• What is expected: From the records below, work out how many lines contain "agent". Reply with that number alone.
# # # #
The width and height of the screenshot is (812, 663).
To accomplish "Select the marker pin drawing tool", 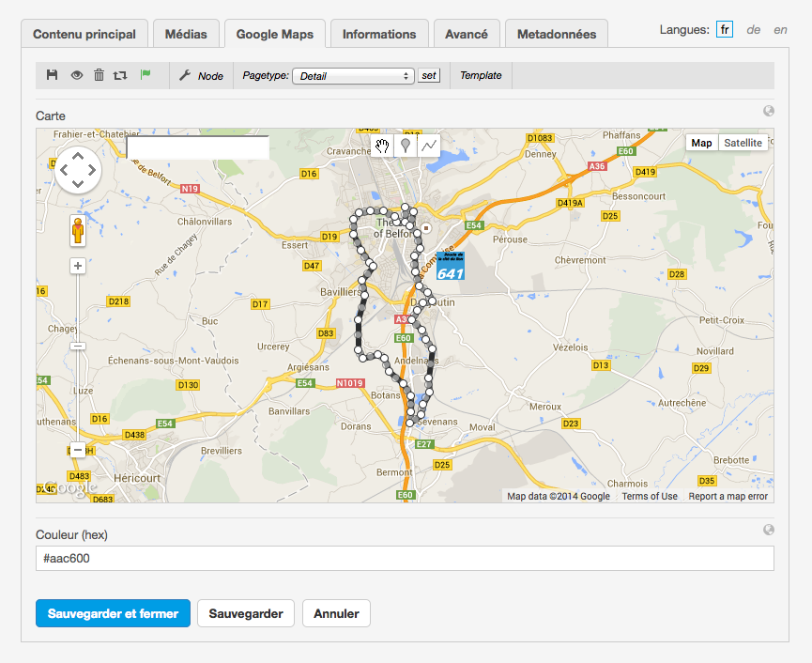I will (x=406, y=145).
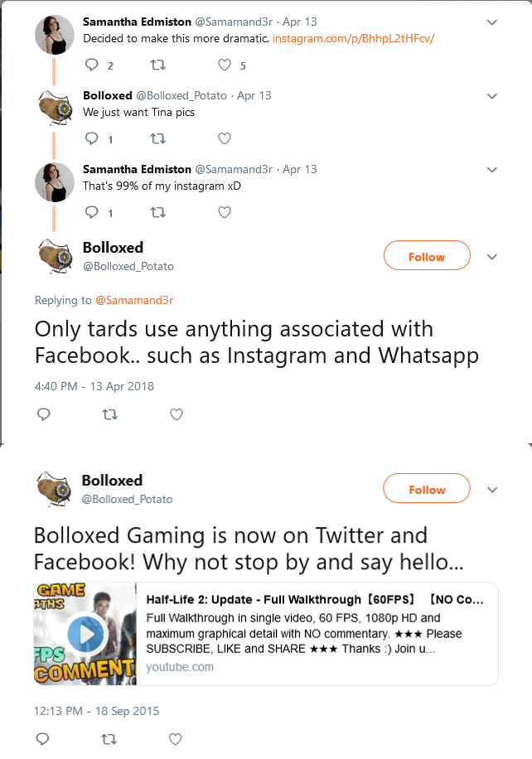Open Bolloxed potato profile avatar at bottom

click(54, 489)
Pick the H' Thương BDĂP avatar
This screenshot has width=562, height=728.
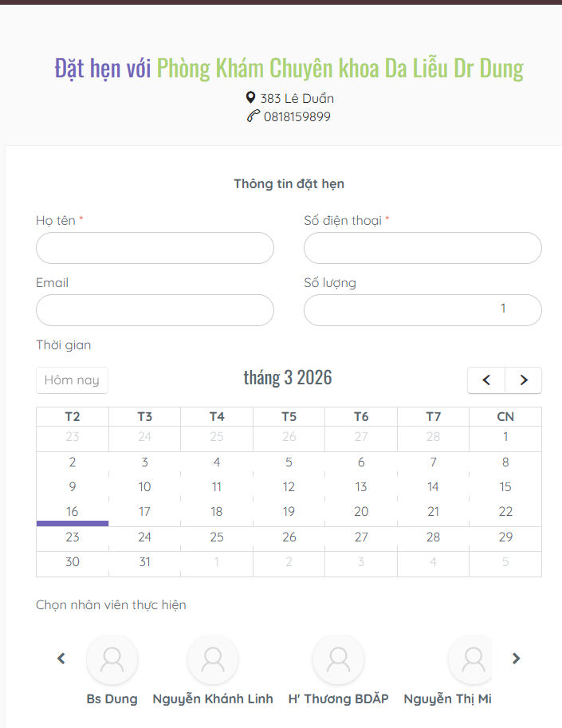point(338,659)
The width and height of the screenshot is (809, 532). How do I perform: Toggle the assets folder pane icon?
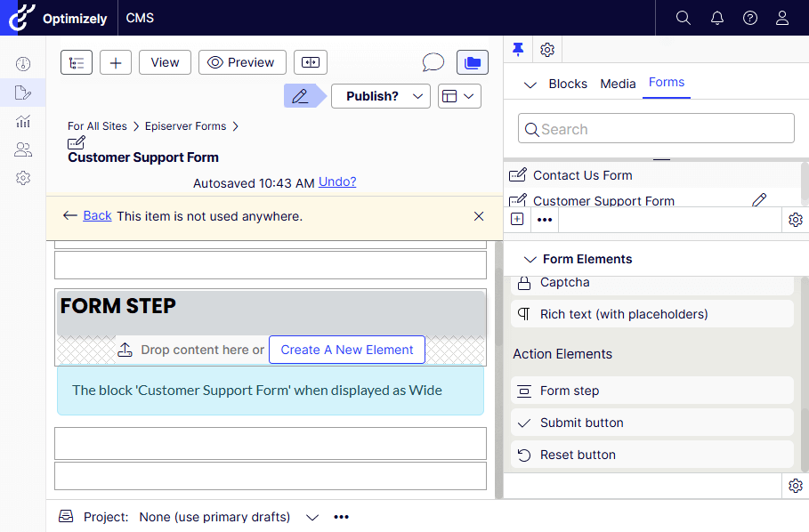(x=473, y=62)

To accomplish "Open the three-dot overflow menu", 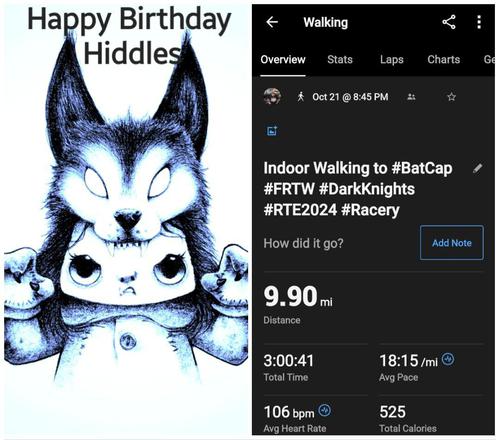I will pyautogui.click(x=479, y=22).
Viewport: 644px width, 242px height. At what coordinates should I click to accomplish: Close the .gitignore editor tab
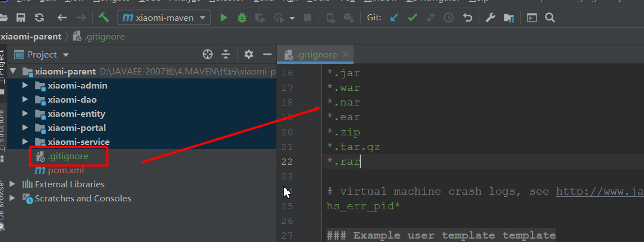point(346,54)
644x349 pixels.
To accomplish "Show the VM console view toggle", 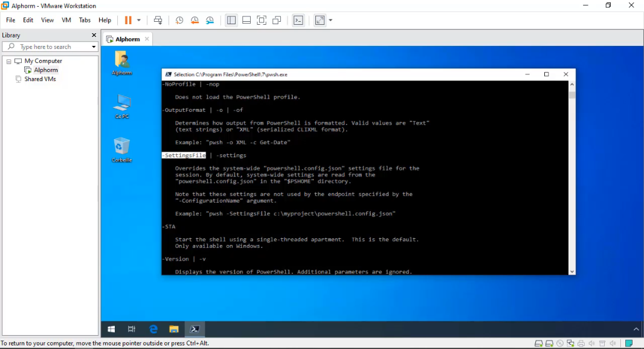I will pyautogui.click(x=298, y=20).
# # # #
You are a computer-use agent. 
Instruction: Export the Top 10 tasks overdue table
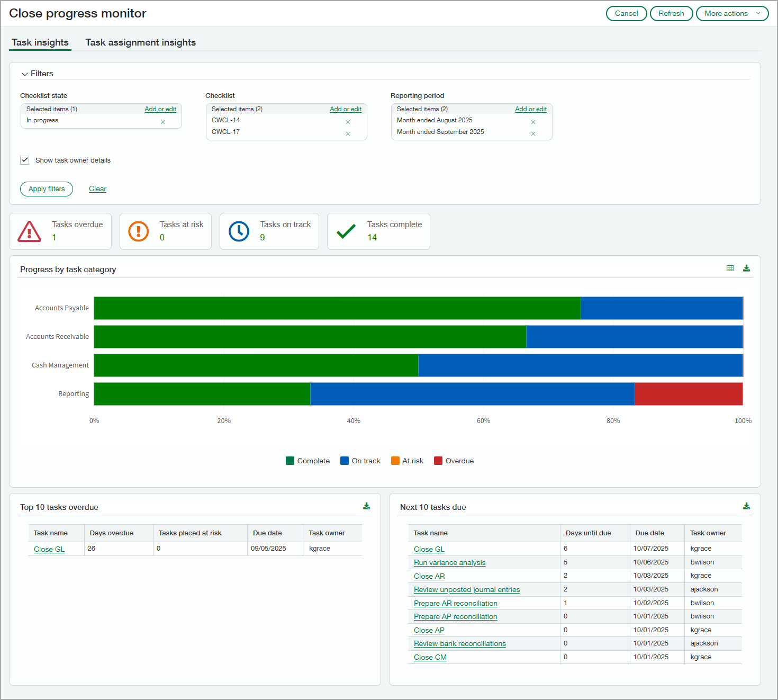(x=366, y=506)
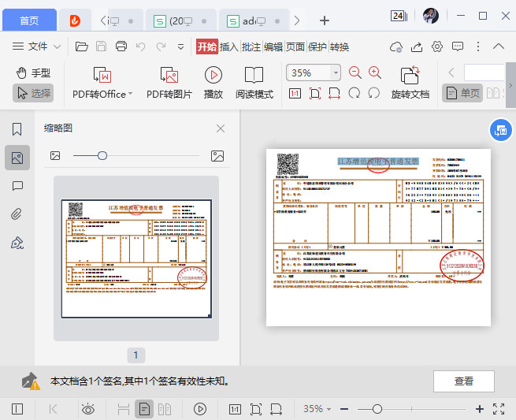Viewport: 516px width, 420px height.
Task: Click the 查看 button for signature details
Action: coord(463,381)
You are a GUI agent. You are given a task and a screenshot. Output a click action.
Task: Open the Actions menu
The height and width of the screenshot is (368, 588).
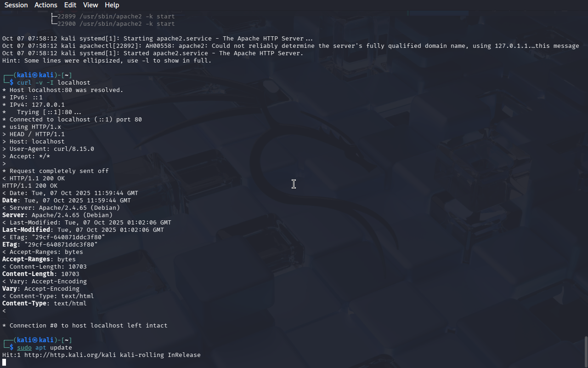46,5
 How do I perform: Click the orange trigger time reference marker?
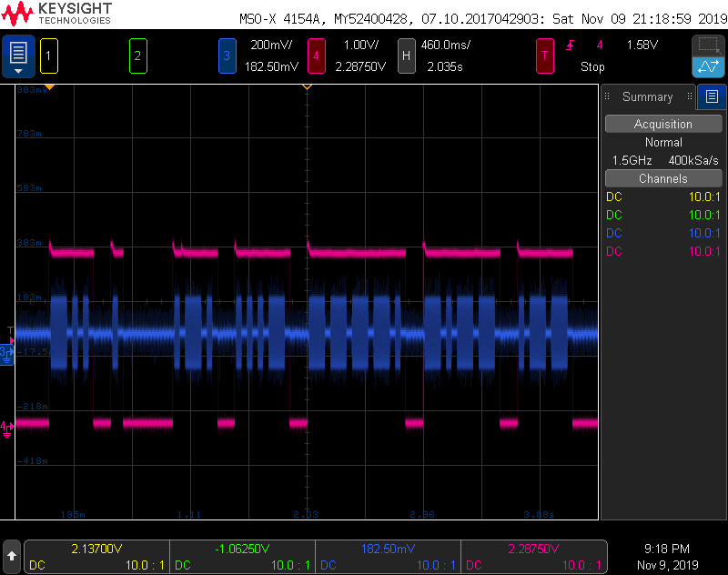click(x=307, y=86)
# # # #
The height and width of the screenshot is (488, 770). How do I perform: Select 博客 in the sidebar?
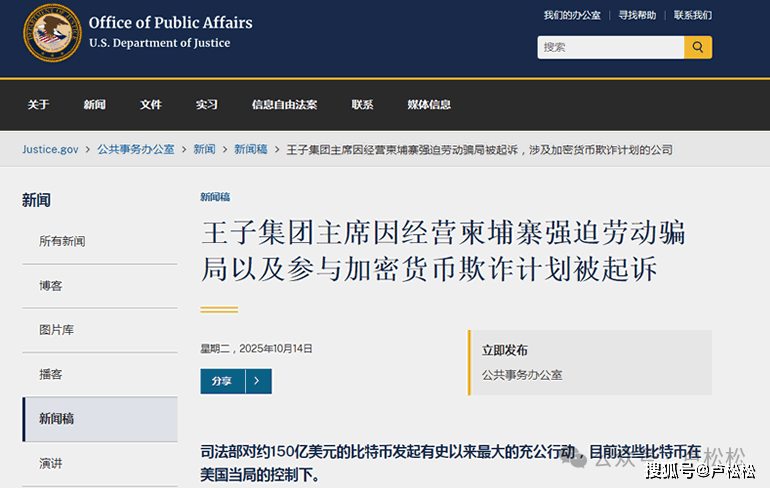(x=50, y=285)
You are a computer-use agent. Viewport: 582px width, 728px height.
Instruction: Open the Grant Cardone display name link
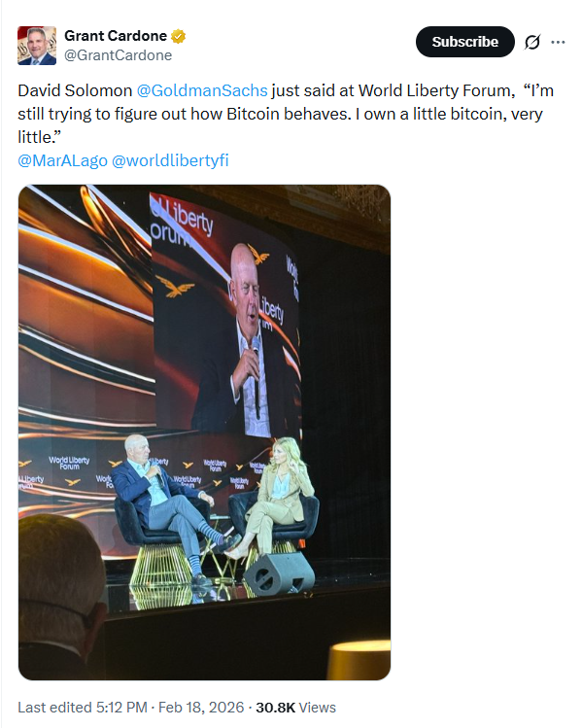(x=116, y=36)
# # # #
• Your response: 3